STATED PROBLEM: Put the lines of the records below into a Markdown table with two columns, Row (the row number) and Text (the line), leaving out blank lines and the pictures.

DATA FOR PROCESSING:
★ ★ ★ ★
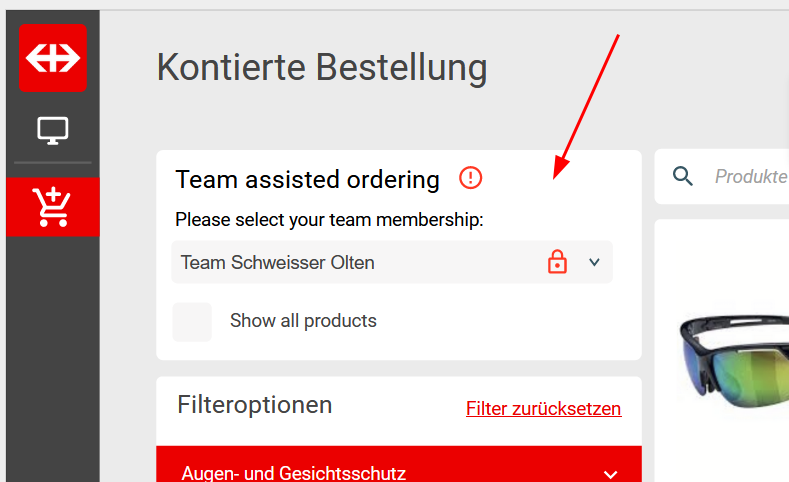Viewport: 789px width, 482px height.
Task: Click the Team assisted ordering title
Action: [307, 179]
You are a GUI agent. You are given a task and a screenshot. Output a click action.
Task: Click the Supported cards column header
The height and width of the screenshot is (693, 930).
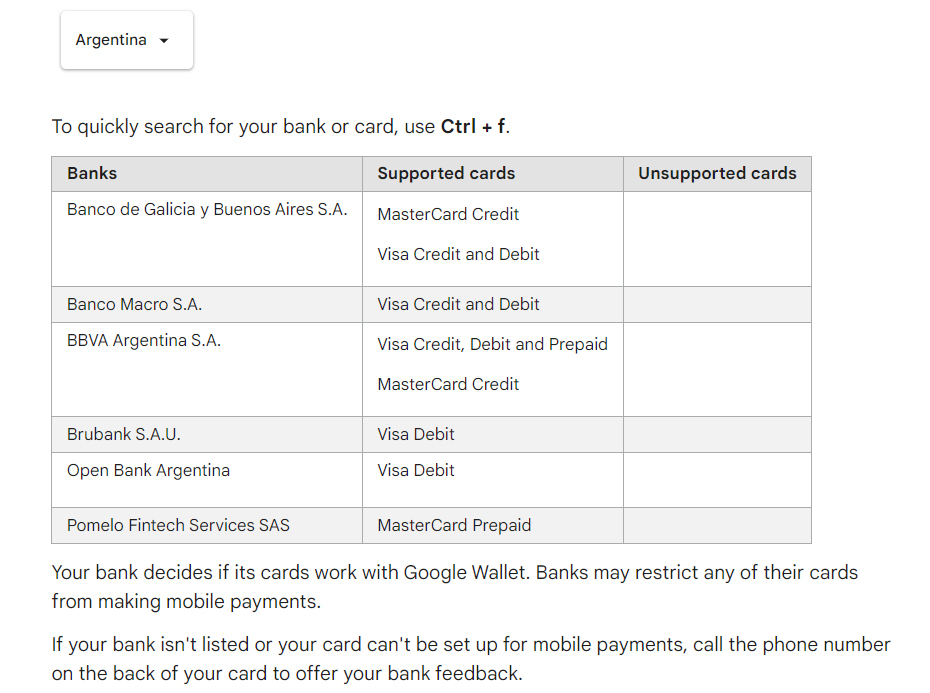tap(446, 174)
★ ★ ★ ★
SOLVED PROBLEM:
| Row | Text |
|---|---|
| 1 | Viewport: 789px width, 482px height. |
| 2 | Task: Click the Team assisted ordering title |
| 3 | Action: [307, 179] |
| 4 | You are a GUI agent. You are given a task and a screenshot. Output a click action. |
| 5 | Task: Click the Supported cards column header |
| 6 | The height and width of the screenshot is (693, 930). |
| 7 | tap(446, 174) |